Juillet 2024. La Régie des Voies Aériennes (RVA) alerte : le Rwanda utilise des techniques de brouillage et de spoofing (usurpation d’identité) dans l’espace aérien congolais. Goma, Beni, Butembo, Kibumba, Kanyabayonga, autant de zones stratégiques où les avions civils et humanitaires voient leurs communications perturbées. Conséquence immédiate : des vols annulés, du retard dans les opérations humanitaires et une insécurité croissante.

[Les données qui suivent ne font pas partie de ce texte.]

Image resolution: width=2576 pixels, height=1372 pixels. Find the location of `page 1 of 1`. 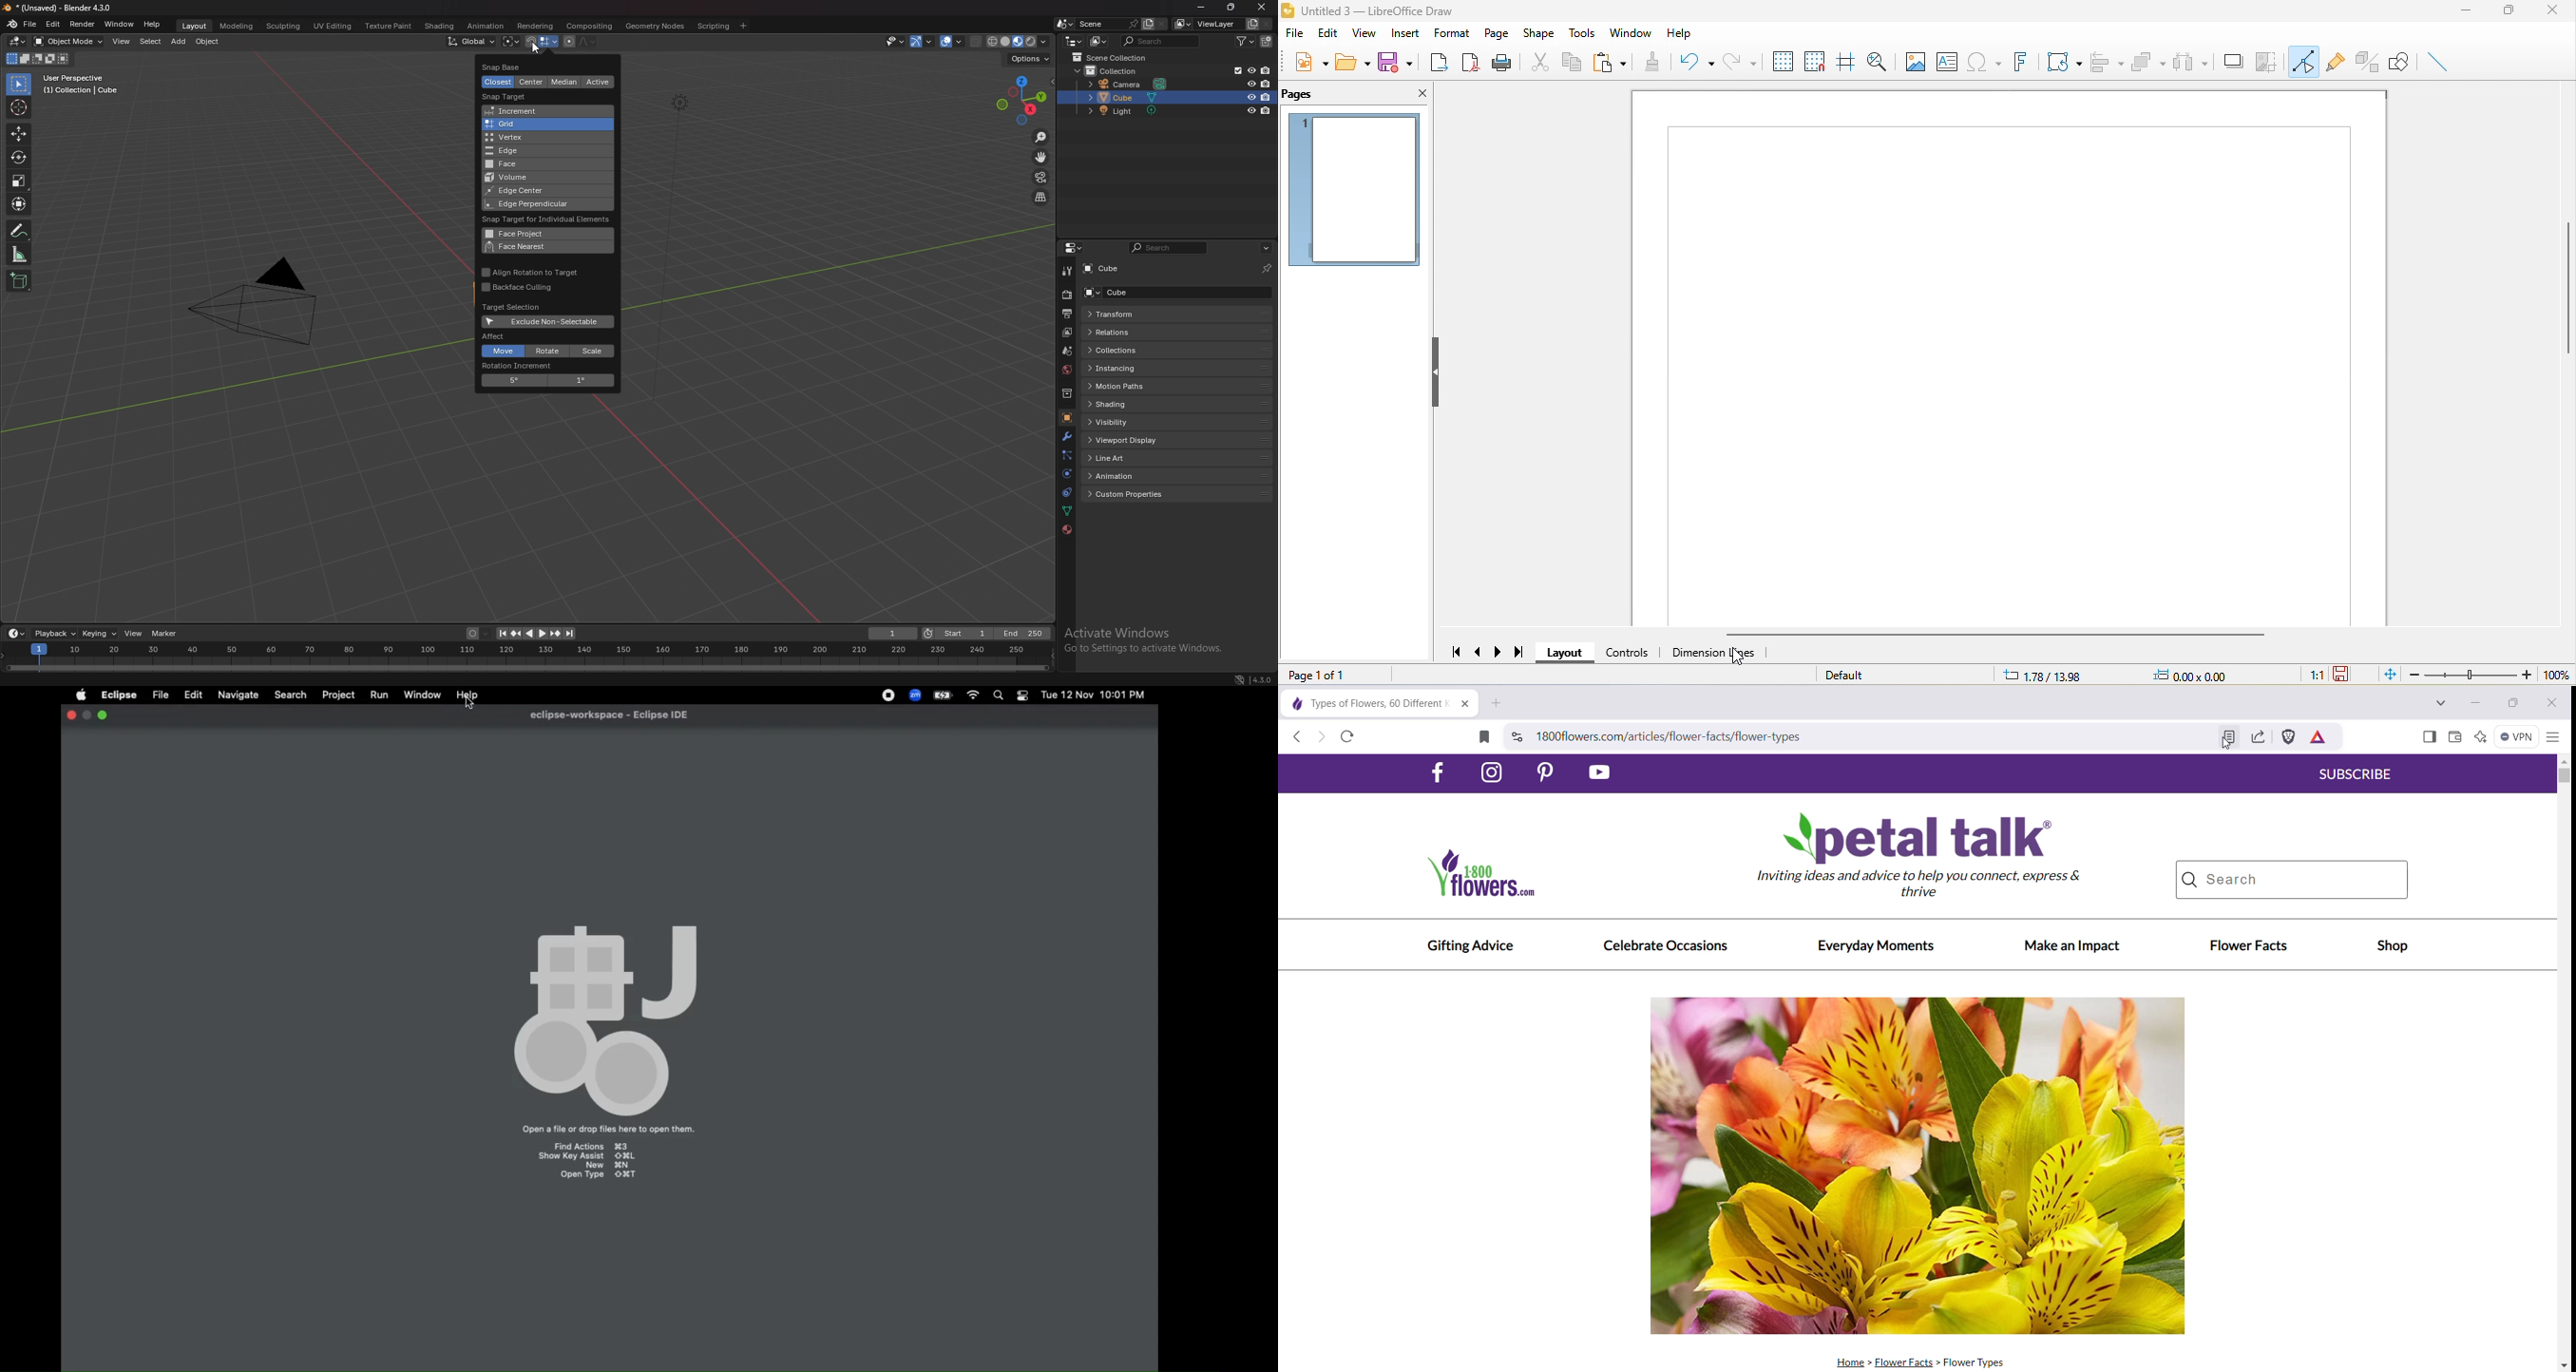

La Monusco et l’ONU confirment. Le 30 juillet, le Service aérien humanitaire des Nations unies (UNHAS) annule plusieurs vols en raison d’une défaillance GPS attribuée à ces brouillages. Une technologie que Kigali ne pouvait pas acquérir seul.
Derrière cette cyber-guerre aérienne, un allié inattendu : le Luxembourg. En juin 2022, Xavier Bettel, alors Premier ministre, signe à Kigali une série d’accords économiques et politiques avec Paul Kagame. Parmi eux, des contrats liés aux TIC et aux infrastructures, signés par une quinzaine de firmes luxembourgeoises. Certaines de ces entreprises auraient fourni les équipements permettant les brouillages aériens en RDC.
Et ce n’est pas tout. En février 2025, alors que l’Union européenne prépare des sanctions contre le Rwanda, Xavier Bettel oppose son veto. Une décision jugée “inacceptable” par l’opposition luxembourgeoise. Déi Lénk et les Pirates dénoncent des intérêts économiques cachés : la province du Nord-Kivu, théâtre des opérations, est une mine d’or pour les terres rares, essentielles à l’industrie du high-tech.
Au-delà du brouillage aérien, cette affaire illustre une bataille diplomatique et économique. Tandis que la Communauté de développement d’Afrique australe (SADC) et la Communauté d’Afrique de l’Est (EAC) peinent à stabiliser la région, le Rwanda et le Luxembourg tissent une toile d’intérêts communs, loin des projecteurs.